Jean-Philippe Donzé
Co-président A&CP Lorraine (architecture et commande publique)
Suite à la publication des règles thermiques (RT) 2012, les premiers chiffres montrent que le prix des bâtiments devrait augmenter de 15à 20%. Comment allez-vous faire face, puisque la maîtrise d'ouvrage va serrer les coûts au niveau de la maîtrise d'oeuvre ? Le chiffre de 15 à 20 % d'augmentation me paraît exact. Mais actuellement, on se focalise beaucoup trop sur la notion de performance thermique et pas assez sur la performance écologique. En serrant les coûts, la maîtrise d'ouvrage publique a souvent perdu de vue la notion de bâtiment sain. On pourrait prendre comme exemple la pollution de l'air intérieur, où l'on découvre que même les écoles sont envahis par les COV. C'est le résultat de la recherche du coût le plus bas. Des études montrent que si on investit 1 à l'instant T, le bâtiment coûtera 200 sur 30 ans. En investissant 1,5 au départ, on peut ramener le coût à 160 sur 30 ans.

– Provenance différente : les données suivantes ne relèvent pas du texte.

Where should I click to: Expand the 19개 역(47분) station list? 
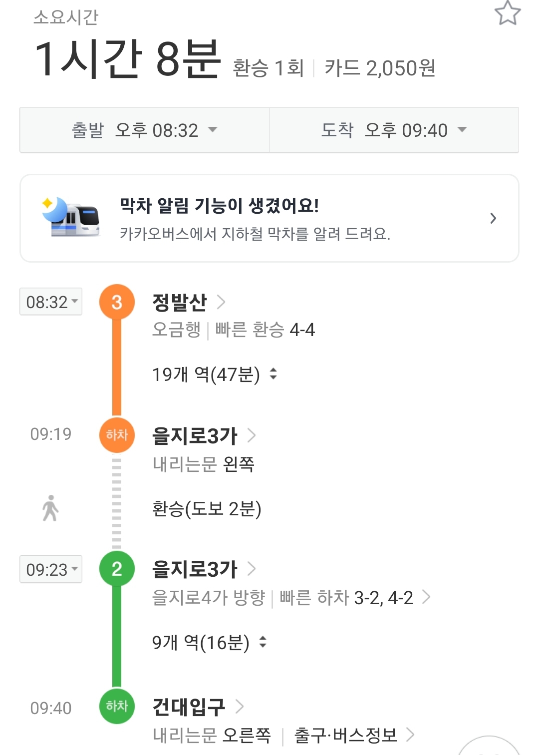coord(215,374)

Souvent dans la comptabilité publique, le coût de fonctionnement d'un bâtiment est sur un autre budget. Du coup, le raisonnement autour du coût n'est pas global.

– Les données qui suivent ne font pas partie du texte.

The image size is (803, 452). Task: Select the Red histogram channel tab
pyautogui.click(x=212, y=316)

Le problème n'est donc pas technique ? On sait déjà construire selon les RT 2020. On construit selon les RT 2012 depuis cinq ans. Nous avons déjà anticipé cette manière de travailler.
Est-ce que l'association A&CP Lorraine joue son rôle de veille en alertant les élus? Nous voulons éviter d'apparaître comme un gendarme. Car notre rôle est bien de conseiller, pour intervenir en amont. Trop d'élus ne savent pas encore que notre conseil est gratuit dans le cadre d'un marché à procédure adaptée. On estime que près de 75% des Mapa sont encore entâchées d'irrégularités.